Verantwortliche sind sich Ernst der Lage bewusst
Deichschau, die regelmäßige Verfüllung mit Erde, die Aussaat geeigneter Gras-Sorten: Das alles geht ins Geld, kostet mehrere Zehntausend Euro pro Jahr. Häufig sind Fachfirmen im Einsatz. Hinzu kommen die Folgen des Klimawandels.
Heiße, niederschlagsarme Sommer trocknen das Gras auf dem Deich aus. Künstliche Bewässerung ist wegen der Weitläufigkeit der Anlagen entweder gar nicht oder nur punktuell möglich.
Der Ernst der Lage ist auch den Verantwortlichen am Dr.-Külz-Ring bewusst. Erst vor wenigen Tagen schrieb die Verwaltung in einer Mitteilung, dass bei schweren Beschädigungen der Deiche ein Bußgeld zwischen 100 und 25.000 Euro drohe! Wie sollten gutwillige Bürger also mit der Situation umgehen?
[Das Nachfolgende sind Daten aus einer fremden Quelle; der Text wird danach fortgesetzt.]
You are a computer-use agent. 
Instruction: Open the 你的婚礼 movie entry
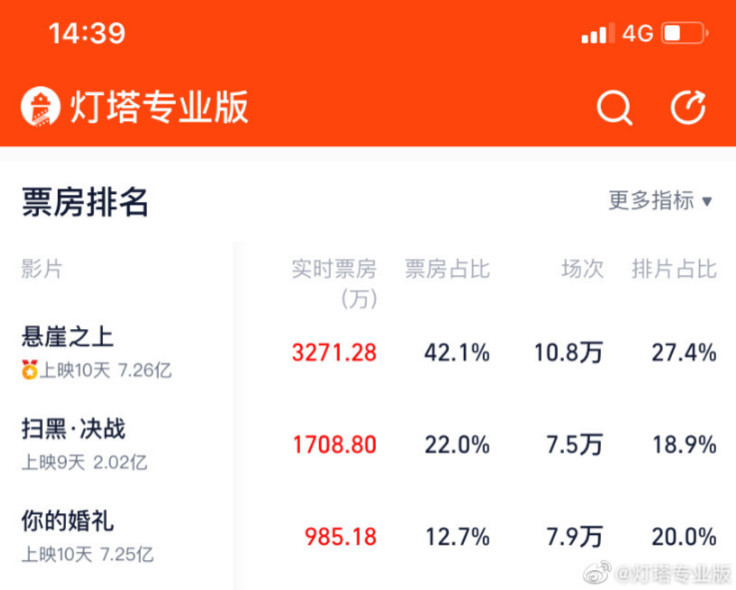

Falls möglich, ist eine Begehung des Deiches zu vermeiden, sagt Maren Wittig.
Schilder geben Anweisungen für das korrekte Verhalten. Insbesondere Radfahrer und Reiter sollten jedoch unbedingt die Rasenflächen meiden und auf offizielle Routen ausweichen. "Gerade in solchen Ortslagen ist es wichtig, in der Bevölkerung das Bewusstsein für den Hochwasserschutz zu schärfen."
Neue Hochwasser-Funktion im Themenstadtplan
Plötzlicher Starkregen, steigende Pegel, überflutete Straßen – in Dresden kann das schneller passieren, als man denkt. Eine neue Funktion im Themenstadtplan soll in diesen Situationen helfen.
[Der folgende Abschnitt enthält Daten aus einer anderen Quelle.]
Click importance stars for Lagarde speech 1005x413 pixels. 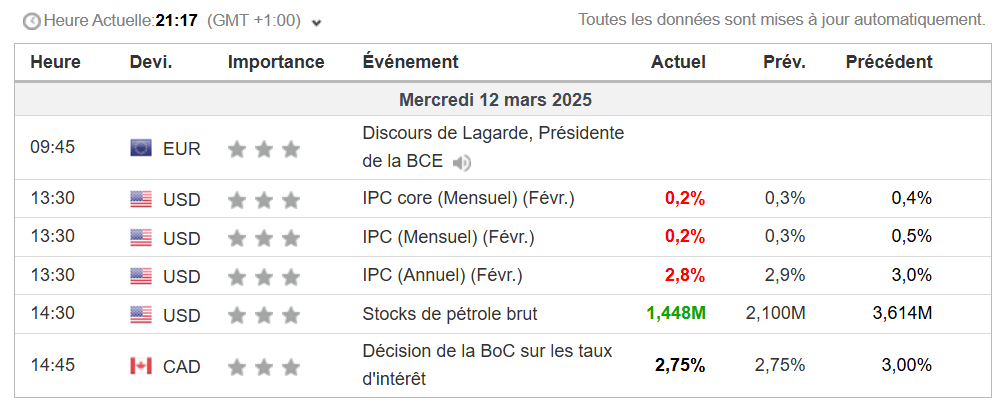pos(264,149)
Dank dieser Funktion können sich alle Dresdner in Echtzeit anschauen, wie es um Flüsse wie die Elbe, die Weißeritz oder den Lockwitzbach steht. Die interaktive Karte zeigt per Ampelfarben an, ob alles im grünen Bereich ist oder ob man besser schon mal die Gummistiefel bereithalten sollte.
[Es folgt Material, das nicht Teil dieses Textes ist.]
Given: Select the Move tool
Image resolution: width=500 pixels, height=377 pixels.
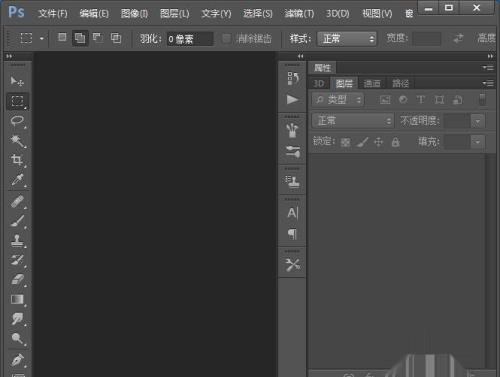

"Insbesondere diejenigen, die bereits von Hochwasser betroffen waren, können so rechtzeitig Vorsorge treffen", erklärt Umweltamtsleiter René Herold (45).
Gerade bei Starkregen direkt über der Stadt könne es schnell brenzlig werden, sodass wenig Zeit zum Handeln bleibt. Eine neue Karte zeigt außerdem, welche Gebiete bei extremem Starkregen überflutet werden könnten.
Automatische Messstellen liefern die aktuellen Pegelstände dazu direkt per Funk, an manchen Orten gibt es sogar Live-Kamerabilder.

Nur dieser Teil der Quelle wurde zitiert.